Posted by: Mary | Monday, July 28, 2008 at 08:08 PM
You're not alone on the men's swimsuit misconception, and I've a few others to share as well! As for swimsuits, my French husband ALWAYS has worn a Speedo UNDER swim shorts--never the one without the other. Although he looks just fine in a Speedo, he says he never has felt comfortable out in public in them, and he says that swim trunks alone don't provide enough "support", if you know what I mean! I still find this swimwear combo bizarre after almost 15 years together! Our brother-in-law, on the other hand, wears only a Speedo regardless of whether he is in Europe or visiting us in the States, and he is not the least bit flapped by his swimwear choice in either place. A few other misconceptions I had: one would think that all French men drink wine and coffee and smoke. My husband never has smoked--he says its a disgusting habit, especially when the smoker is a woman. As for wine and coffee, he never drank either until after we were married because he never care for their taste. Now, coffee is a daily ritual for him, and wine is enjoyed at least a few times a week. I have to wonder: does this mean I corrupted him, or does it mean I drove him to drinking? Hmmm...
Posted by: Leslie | Monday, July 28, 2008 at 09:13 PM
My (French) husband wears a Speedo to swim in, be it at the pool in our AZ retirement community or in the sea at the beach in France. He abhors the American male version of the swimsuit as shorts as'inhygènique'.
This was puzzling to me and at first, I put it down to personal quirk. But I have come to realize that it is a national belief; just as in the past, during my childhood, women and girls were required to wear rubberized bathing caps. (I still have a problem swimming without one and having my hair get wet and plastered in my eyes. It feels 'unnatural'.)
Needless to say, the ladies of our retirement communty get quite a kick out of my husband in his Speedo--he does have a great butt and legs to show off. But the funniest thing to them is that he persists in calling it a "swim-sweet". Hilarious.
Posted by: Jeane | Tuesday, July 29, 2008 at 01:46 PM
I think the first cultural misconception that should be knocked on the head is that the French are arrogant and rude. As a general rule it could not be further from the truth, and most visitors and foreign residents rarely experience less than friendly kindness. A busy French person may be brusque, and they may be a little impatient when the language barrier gets frustrating, but that happens anywhere.
Posted by: Susan Walter | Tuesday, July 29, 2008 at 02:41 PM
the term "compostez" displayed on station notices - I knew about compost and was, on first day in France, most impressed that the French should be so environmentally friendly as to admonish travellers to re-cycle their tickets - not knowing it meant to 'validate' or have the time and date stamped on your ticket so you cannot re-use it.

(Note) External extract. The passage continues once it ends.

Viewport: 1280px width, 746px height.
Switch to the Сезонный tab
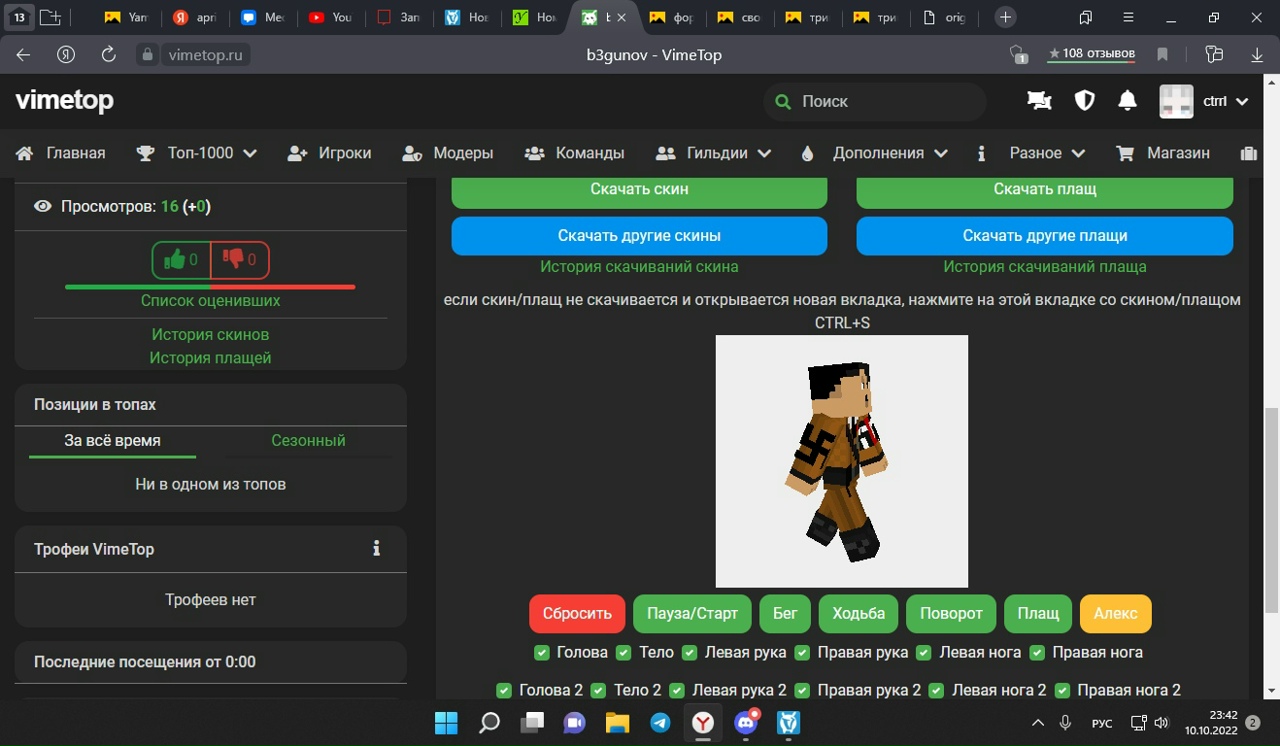point(308,440)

Posted by: Georgie | Tuesday, July 29, 2008 at 05:32 PM
Color me confused. We can't even find swimsuits other than long board shorts for men to swim in. So this place insists on the speedo variety of swimsuits and doesn't allow the American swimtrunks? My husband would love to find some old swimtrunks that are neither tiny speedos nor cold, drippy board shorts.

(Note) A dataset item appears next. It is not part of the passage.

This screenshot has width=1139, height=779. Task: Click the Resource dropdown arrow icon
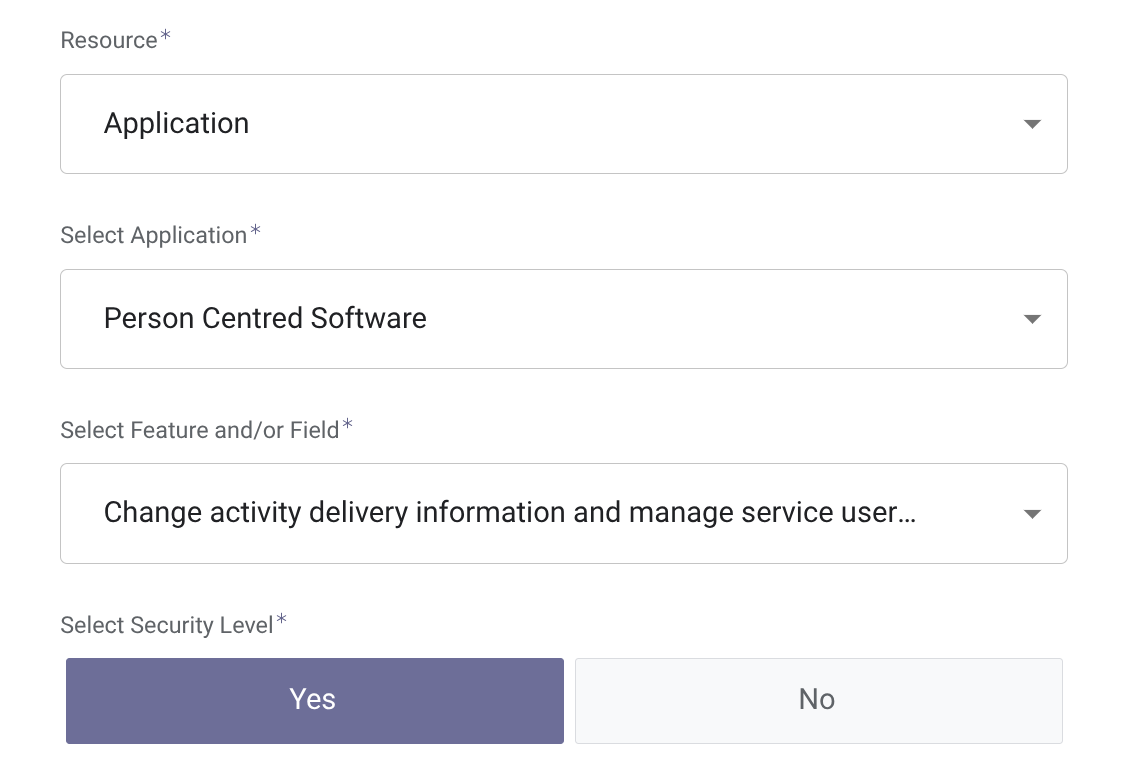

Posted by: Susan | Tuesday, July 29, 2008 at 09:28 PM
Ahahaha!
I would consider this swim suit issue to be one of my weirdest and most unexpected (not to mention hilarious)instances of culture shock as an American living in France. One fine winter evening, my Spanish roommate Miguel and I decided to head on over to the fabulously renovated community pool in Lorient, Brittany with a French colleague and several of her friends. Imagine our surprise when, at the turnstile outside the changing rooms, we noticed a sign indicating that his swim trunks would not be tolerated in the pool. When we questioned our French companions about it, we were told that it was "une question d'hygiène" (although for the life of me I can't figure out how a Speedo is more sanitary than it's looser fitting equivalent). Pursuant this conversation, Miguel was forced by a pool attendant to purchase a brand new bananahammock out of what was essentially an awkward bathing suit vending machine... a process which took about a half hour as he was stressing because he wasn't sure what color/size he needed, and because Miguel isn't one to be rushed in any context.

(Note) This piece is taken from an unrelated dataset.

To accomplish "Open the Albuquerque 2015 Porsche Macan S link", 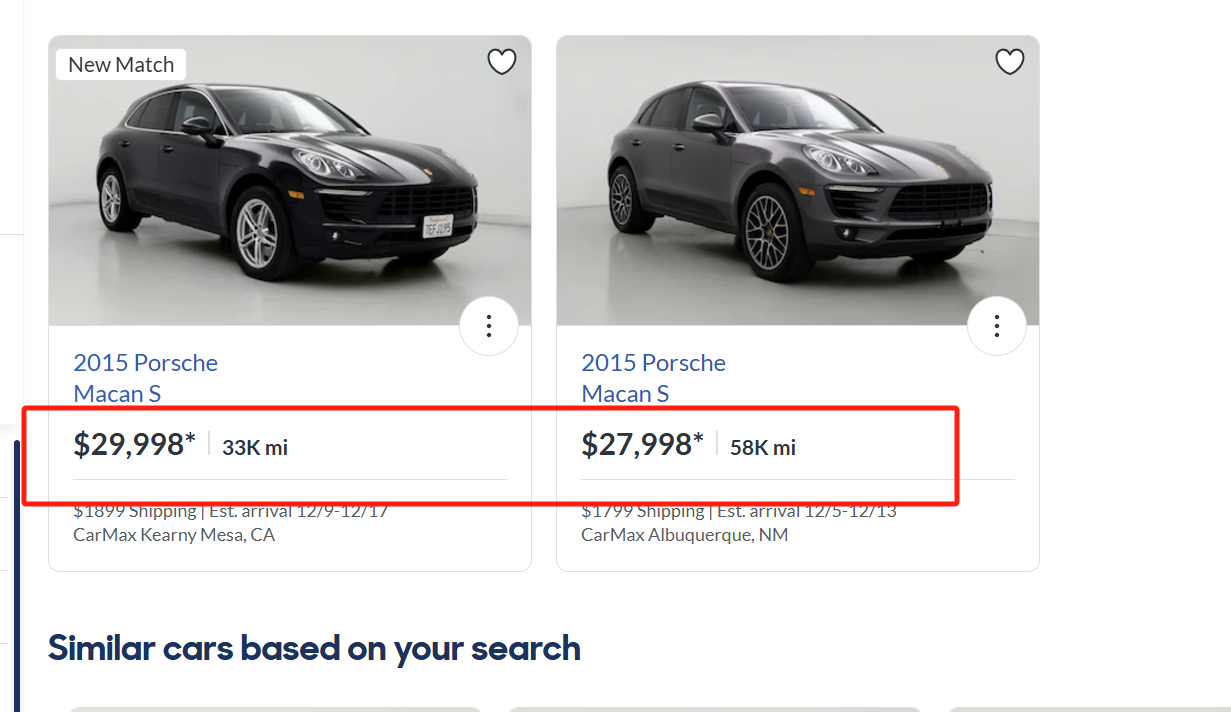I will pos(653,378).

The sheer ridiculousness of the situation had me stifling laughter for days.
Posted by: Rebecca | Thursday, July 31, 2008 at 09:34 AM
I have learnt something today, I wouldn't have imagined Speedos,better known here in Australia as 'budgie smugglers', would be a French preference. Not sure about the hygiene aspect, but I'm all for the boardshorts (swim trunks) with speedos underneath alternative, but there you go, each to his own!
Posted by: Christine Dashper | Friday, August 01, 2008 at 02:59 PM
I think that the speedo thing is generational. My French husband would never wear one, and he is 32. On the other hand I dated an Italian once...
Thanks for the sweet post!
Paula
Posted by: Paula | Friday, August 01, 2008 at 03:27 PM
I was confused, too, until I read some of the comments. So it's Speedos, yes; swim trunks, no. Weird. (My husband would actually be okay as he favors the former.)
Posted by: meggins | Saturday, August 02, 2008 at 10:41 PM
I have loved this entire chain of comments -- and that great entry of yours, Kristen!! Merci encore une fois!!!